> [DIRECTIONS FOR THIS TASK]:
Below is a listing; reproduce exactly its lines from the one containing "Task: Click the Print toolbar icon" to its last line, both ends kept, and no other lines.
_ _ _ _
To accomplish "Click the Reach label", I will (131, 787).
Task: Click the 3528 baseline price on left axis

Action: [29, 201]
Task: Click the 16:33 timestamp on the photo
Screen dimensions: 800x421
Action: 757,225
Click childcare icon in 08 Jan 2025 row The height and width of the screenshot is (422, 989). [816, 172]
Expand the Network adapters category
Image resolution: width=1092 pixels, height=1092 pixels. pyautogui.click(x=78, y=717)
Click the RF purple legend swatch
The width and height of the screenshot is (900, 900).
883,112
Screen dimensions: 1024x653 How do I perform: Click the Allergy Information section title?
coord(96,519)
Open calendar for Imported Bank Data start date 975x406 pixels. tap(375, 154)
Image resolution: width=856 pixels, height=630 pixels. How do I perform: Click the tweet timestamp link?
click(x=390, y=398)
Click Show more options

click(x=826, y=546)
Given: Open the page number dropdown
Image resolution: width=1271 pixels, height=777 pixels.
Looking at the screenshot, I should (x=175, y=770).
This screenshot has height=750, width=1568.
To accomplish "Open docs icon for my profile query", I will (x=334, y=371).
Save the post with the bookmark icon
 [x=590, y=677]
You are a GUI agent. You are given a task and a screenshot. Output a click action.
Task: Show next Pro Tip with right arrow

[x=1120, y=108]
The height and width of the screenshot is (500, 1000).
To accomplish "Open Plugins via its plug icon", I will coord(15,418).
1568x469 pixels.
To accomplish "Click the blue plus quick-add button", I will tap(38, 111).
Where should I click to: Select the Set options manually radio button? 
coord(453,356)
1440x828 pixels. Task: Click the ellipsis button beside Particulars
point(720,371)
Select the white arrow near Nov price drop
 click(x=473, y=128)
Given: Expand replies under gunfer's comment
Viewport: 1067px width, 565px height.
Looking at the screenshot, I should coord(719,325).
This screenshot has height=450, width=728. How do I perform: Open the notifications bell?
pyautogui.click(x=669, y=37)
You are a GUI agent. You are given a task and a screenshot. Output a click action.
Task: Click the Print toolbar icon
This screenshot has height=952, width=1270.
_ _ _ _
> [TASK RESPONSE]:
Task: Click the Print toolbar icon
This screenshot has height=952, width=1270.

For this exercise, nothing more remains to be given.